Test and development can be defined by using the folllowing definitions from the Enclave STIG. Testing is a process of technical investigation intended to reveal quality-related information about the product with respect to the context in which it is intended to operate. This includes, but is not limited to, the process of executing a program or application with the intent of finding errors. Development is the process by which something passes by degrees to a different stage. Test and development virtual machines will be logically separated from the production virtual machines. Logically separating test and development virtual machines ensures that any test and development traffic does not traverse the production LAN. This separation applies to Zone A and B only as referenced the Enclave STIG. Zone C and D should be completely isolated from any production network. This traffic separation will enhance the availability of the production servers. The preferred logical configuration is for the test and development VLAN to be assigned a dedicated physical network adapter on the ESX Server. If this is not feasible, then a separate VLAN on the production physical network adapter is acceptable.

STIG	Date
VMware ESX 3 Virtual Center	2016-05-03

Details

Check Text ( C-16259r1_chk )
Ask the IAO/SA if test and development virtual machines are are configured on the same ESX Server farm as production virtual machines. If the answer is "No", then this is not applicable. If the answer is "Yes", then ask what type of zone the test and development virtual machines are in? If they are in Zone A or B, then proceed to step 1. If they are in Zone C or D, this is a finding. 1. Log into VirtualCenter with the VI Client and select the server from the inventory panel. The hardware configuration page for this server appears. 2. Click the Configuration tab, and click Networking. 3. Examine the virtual switches and their respective VLAN IDs. A separate and dedicated VLAN ID should be configured for test and development virtual machines. If there is no VLAN ID defined for test and development virtual machines, this is a finding.

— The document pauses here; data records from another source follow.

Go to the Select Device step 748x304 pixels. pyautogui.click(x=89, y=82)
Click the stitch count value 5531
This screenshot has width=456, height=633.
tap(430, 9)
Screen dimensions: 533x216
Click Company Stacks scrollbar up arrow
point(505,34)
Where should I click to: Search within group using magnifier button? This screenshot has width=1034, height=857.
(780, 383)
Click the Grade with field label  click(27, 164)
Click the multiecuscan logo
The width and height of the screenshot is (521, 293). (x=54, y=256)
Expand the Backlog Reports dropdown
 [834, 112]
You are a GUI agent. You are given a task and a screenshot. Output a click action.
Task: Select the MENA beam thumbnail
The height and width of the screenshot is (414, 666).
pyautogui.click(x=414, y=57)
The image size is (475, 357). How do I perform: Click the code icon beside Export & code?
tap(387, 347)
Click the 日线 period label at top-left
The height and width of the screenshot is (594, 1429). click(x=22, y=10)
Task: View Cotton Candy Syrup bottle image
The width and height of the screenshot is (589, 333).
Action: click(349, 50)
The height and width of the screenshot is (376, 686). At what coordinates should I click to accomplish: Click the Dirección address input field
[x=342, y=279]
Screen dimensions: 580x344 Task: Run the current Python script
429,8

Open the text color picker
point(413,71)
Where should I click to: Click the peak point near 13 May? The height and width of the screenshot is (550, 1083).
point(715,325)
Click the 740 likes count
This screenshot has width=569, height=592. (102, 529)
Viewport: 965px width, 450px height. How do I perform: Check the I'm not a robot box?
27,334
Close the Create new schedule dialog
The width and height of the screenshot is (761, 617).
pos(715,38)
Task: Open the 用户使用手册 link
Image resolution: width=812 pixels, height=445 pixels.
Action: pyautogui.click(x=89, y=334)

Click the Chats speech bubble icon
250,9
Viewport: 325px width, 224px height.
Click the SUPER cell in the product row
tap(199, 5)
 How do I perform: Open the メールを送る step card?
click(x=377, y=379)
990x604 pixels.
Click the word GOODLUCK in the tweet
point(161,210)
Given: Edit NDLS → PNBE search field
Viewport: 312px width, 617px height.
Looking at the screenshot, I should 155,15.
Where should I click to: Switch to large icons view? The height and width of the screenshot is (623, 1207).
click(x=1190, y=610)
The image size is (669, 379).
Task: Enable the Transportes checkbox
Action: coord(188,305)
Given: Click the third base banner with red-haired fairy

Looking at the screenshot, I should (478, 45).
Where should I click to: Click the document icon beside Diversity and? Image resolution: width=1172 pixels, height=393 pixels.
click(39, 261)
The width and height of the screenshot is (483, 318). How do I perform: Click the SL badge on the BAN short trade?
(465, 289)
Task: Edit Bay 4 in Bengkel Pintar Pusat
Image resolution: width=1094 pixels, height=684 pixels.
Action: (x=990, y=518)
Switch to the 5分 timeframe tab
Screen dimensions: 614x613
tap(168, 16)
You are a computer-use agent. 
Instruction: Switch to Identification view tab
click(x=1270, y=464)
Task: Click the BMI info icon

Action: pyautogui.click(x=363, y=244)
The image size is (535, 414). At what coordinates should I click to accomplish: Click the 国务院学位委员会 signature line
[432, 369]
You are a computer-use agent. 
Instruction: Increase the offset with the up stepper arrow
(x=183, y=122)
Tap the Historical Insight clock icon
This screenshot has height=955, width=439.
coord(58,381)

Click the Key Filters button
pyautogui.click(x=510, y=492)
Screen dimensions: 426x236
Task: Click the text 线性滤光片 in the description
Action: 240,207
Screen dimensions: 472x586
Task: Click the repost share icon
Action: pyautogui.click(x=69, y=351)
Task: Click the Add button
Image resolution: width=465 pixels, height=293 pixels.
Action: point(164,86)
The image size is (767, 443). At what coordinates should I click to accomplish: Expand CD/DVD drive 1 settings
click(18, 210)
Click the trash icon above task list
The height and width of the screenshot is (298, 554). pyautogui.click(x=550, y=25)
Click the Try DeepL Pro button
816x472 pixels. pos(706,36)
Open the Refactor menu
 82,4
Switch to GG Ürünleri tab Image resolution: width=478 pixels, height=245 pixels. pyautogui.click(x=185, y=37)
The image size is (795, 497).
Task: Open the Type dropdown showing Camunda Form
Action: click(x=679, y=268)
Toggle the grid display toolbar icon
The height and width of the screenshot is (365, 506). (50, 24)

Check Text ( C-16259r1_chk )

Ask the IAO/SA if test and development virtual machines are are configured on the same ESX Server farm as production virtual machines. If the answer is "No", then this is not applicable. If the answer is "Yes", then ask what type of zone the test and development virtual machines are in? If they are in Zone A or B, then proceed to step 1. If they are in Zone C or D, this is a finding.
1. Log into VirtualCenter with the VI Client and select the server from the inventory panel.
The hardware configuration page for this server appears.
2. Click the Configuration tab, and click Networking.
3. Examine the virtual switches and their respective VLAN IDs. A separate and dedicated VLAN ID should be configured for test and development virtual machines. If there is no VLAN ID defined for test and development virtual machines, this is a finding.

Fix Text (F-15860r1_fix)
Assign a dedicated VLAN ID for all test and development virtual machines in Zone A and B as referenced in the Enclave STIG.